Il est rassurant d'observer que certaines voix de gauche condamnent la grossièreté commise par le Syndicat de la magistrature. "Pas supportable", dit Bartolone. Mais pourquoi ont-ils depuis tant de temps supporté tant d'atteintes à l'idéal républicain et démocratique qu'ils défendent avec tant d'ardeur ? Pourquoi ont-ils, par laxisme, par sectarisme, laissé se développer cette déliquescence ? Pourquoi cet abîme entre ce qu'ils disent et ce qu'ils laissent faire ou font ? Pourquoi tant de complaisance vis-à-vis de ce qu'ils dénoncent ? Ce sont des faiseurs d'illusions. Celui-ci rêve d'une République exemplaire, celui-là introduit à l'école l'enseignement de la morale laïque et républicaine. Et pendant ce temps, leurs amis magistrats (magistrat, ça n'est pas rien !) clouent sur un mur de honte les visages de ceux qui ne pensent pas comme eux, comme font les flics lorsqu'ils recherchent des criminels.

vendredi 6 avril 2012

Tesson : "François Hollande ou la défaite de la raison"

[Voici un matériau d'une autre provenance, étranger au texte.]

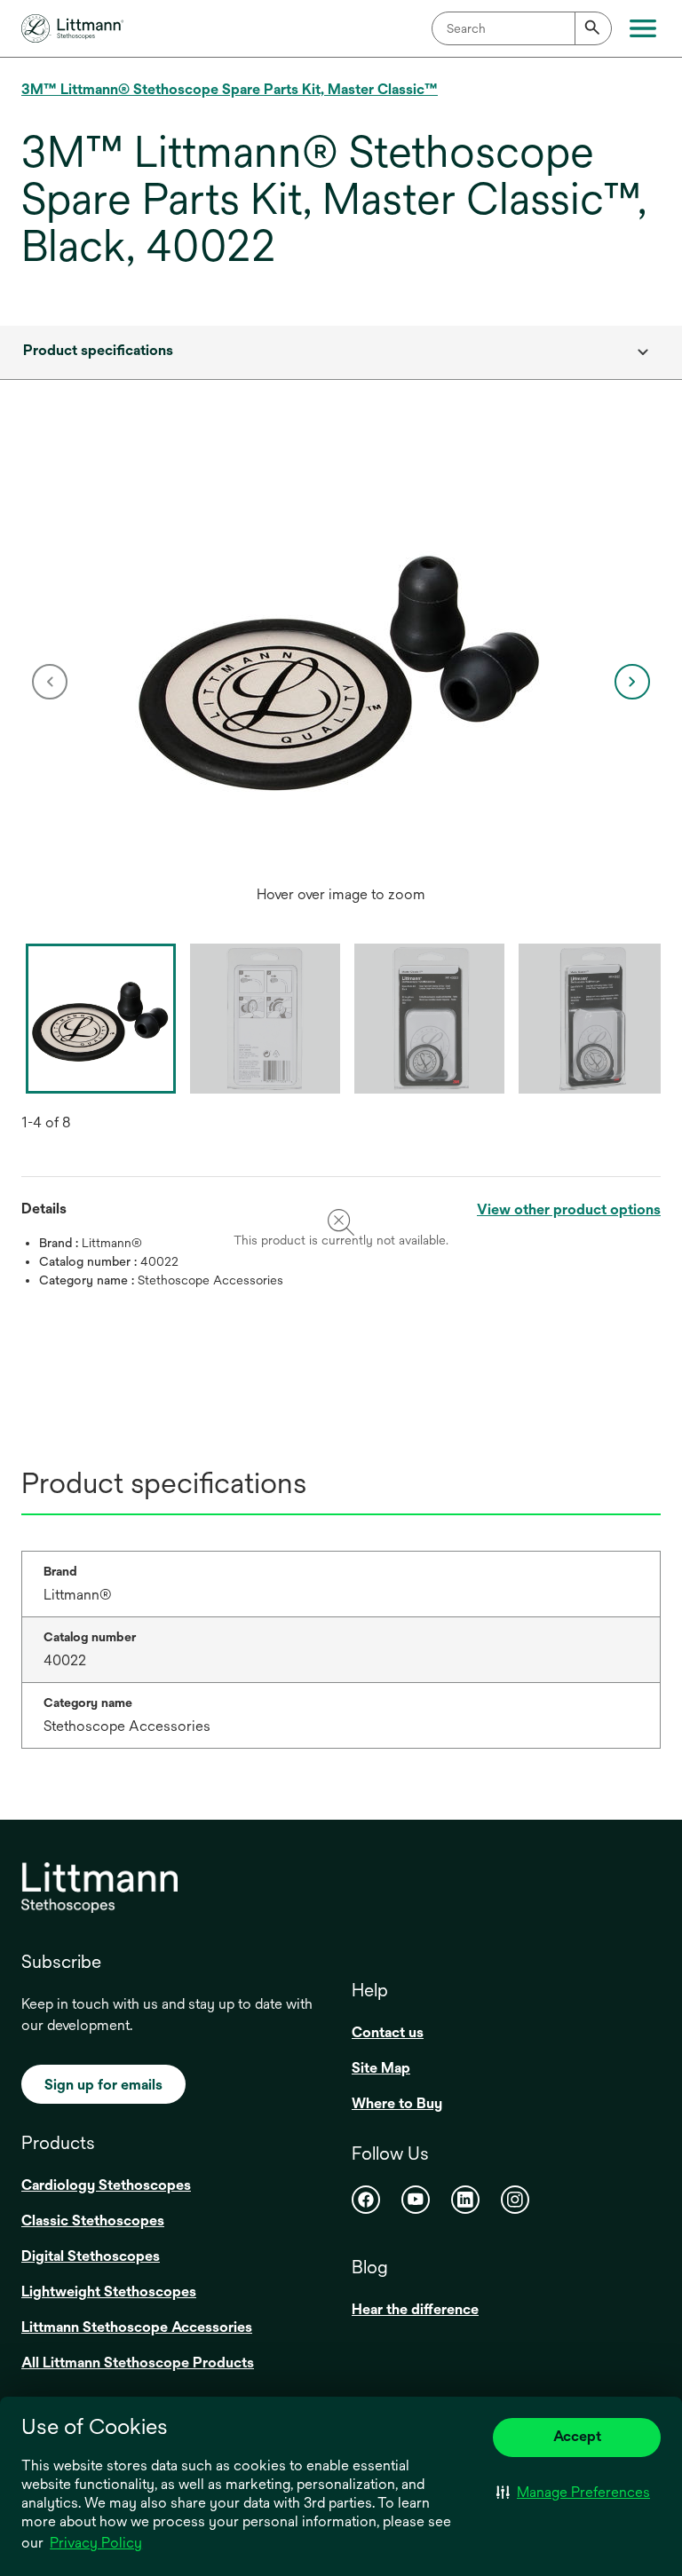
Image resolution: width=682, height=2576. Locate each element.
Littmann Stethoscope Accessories (136, 2327)
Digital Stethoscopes (90, 2256)
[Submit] (593, 28)
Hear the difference (415, 2309)
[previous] (49, 681)
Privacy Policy (96, 2542)
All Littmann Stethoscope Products (137, 2362)
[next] (632, 681)
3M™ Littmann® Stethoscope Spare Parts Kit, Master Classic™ (229, 89)
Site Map (381, 2067)
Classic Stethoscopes (92, 2220)
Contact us (388, 2032)
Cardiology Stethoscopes (106, 2185)
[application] (341, 664)
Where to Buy (397, 2103)
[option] (341, 682)
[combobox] (521, 28)
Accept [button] (577, 2436)
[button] (573, 2492)
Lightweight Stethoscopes (108, 2291)
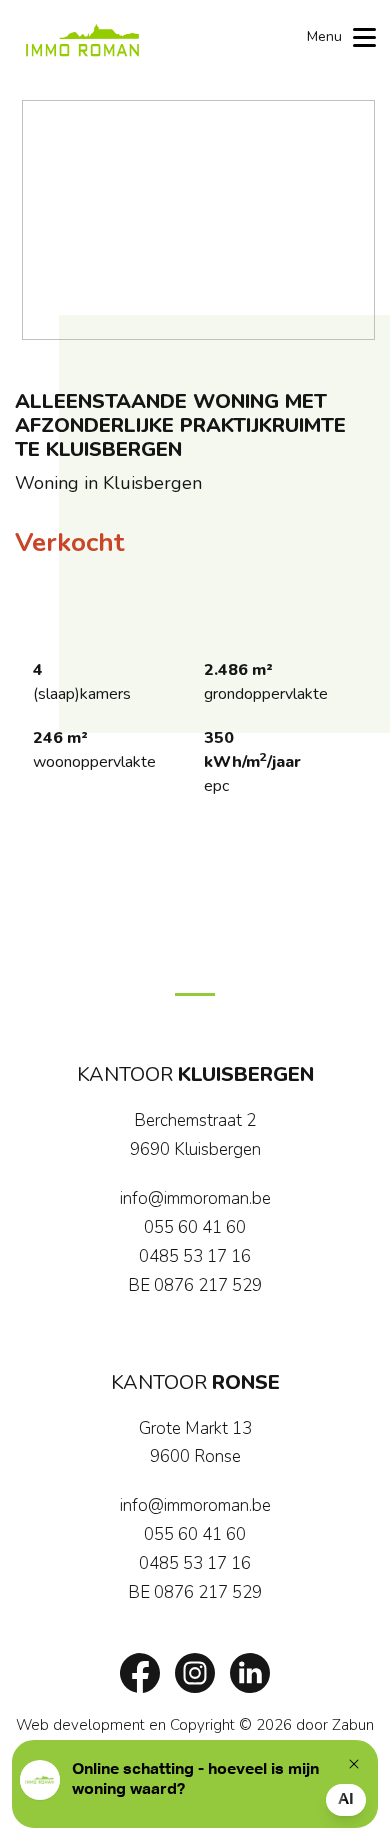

"Les riches paieront" semble être le seul programme économique du candidat socialiste. Avec lui, la France court au-devant d'une grande désillusion. 
On sait désormais à quoi s'en tenir sur le coût du programme de chacun des deux candidats. N'en retenons qu'un élément essentiel. Le projet fiscal de Hollande prévoit une hausse d'impôt de 50 milliards d'euros, ce qui représente un relèvement du taux de prélèvement obligatoire de 1,8 point sur cinq ans. Ainsi celui-ci atteindra-t-il 46,9 % en 2017. La logique socialiste est ahurissante. Jugeons-en : "Le débat n'est pas de savoir s'il y aura plus d'impôts", dit-on au PS, ce qui est déjà en soi une affirmation irresponsable, "mais de savoir qui les paiera !" Les riches, bien sûr ! Cette lecture sociale du problème est très généreuse, on en convient, mais d'un simplisme désespérant. On connaît le coût économique indirect d'une pareille politique, qui n'est qu'une variante modérée de l'extravagance mélenchonienne. Et puisqu'on parle de Mélenchon, a-t-on évalué au PS le coût des gages que devra lui donner Hollande, une fois au pouvoir, s'il y parvient, pour s'assurer de son soutien.
Ce n'est, hélas, qu'au prix de ce laxisme que le candidat socialiste peut espérer être élu. S'ils le portent au pouvoir, ses électeurs en tireront sans doute, outre une satisfaction politique, un profit matériel immédiat, mais ils risquent de payer cher assez rapidement l'affaiblissement financier et économique du pays qui découlera de cette politique. Ils en seront, pour la plupart, les premières victimes, puisque, selon Hollande, on est riche à partir de 4 000 euros par mois. Ironie du sort, les électeurs socialistes à très gros revenus sont évidemment les seuls à protester aujourd'hui et, par avance, contre le régime que leur promet Hollande. On entendait ce matin sur RTL Patrick Bruel, qui vote socialiste et qui n'est pas à plaindre, s'indigner contre les propositions de son champion. Douloureux dilemme ! Quelle part de lui-même votera le 22 avril : le contribuable ou le socialiste ? Et pour qui ?
Il y a une forme d'inconséquence chez François Hollande. Faisons-lui ce crédit : elle n'est qu'apparente. Il connaît la situation de la France, il sait l'obligation de rigueur à laquelle notre pays est contraint. Mais il est pris au piège des surenchères d'imprévoyance que lui imposent son état de candidat et son ambition de pouvoir. La concurrence que lui fait Mélenchon ne lui facilite pas la tâche. Nicolas Sarkozy peut profiter de cette sorte de fuite en avant qui tient lieu de stratégie au candidat socialiste, dont les nouvelles propositions d'hier sont emblématiques. Le président n'a plus d'autre choix que de tenir bon sur la ligne de rigueur qu'il vient de définir dans sa conférence de presse : 100 milliards de baisse des dépenses, 75 milliards d'économies. La raison contre l'illusion. La sagesse contre l'inconséquence. La vérité contre la démagogie.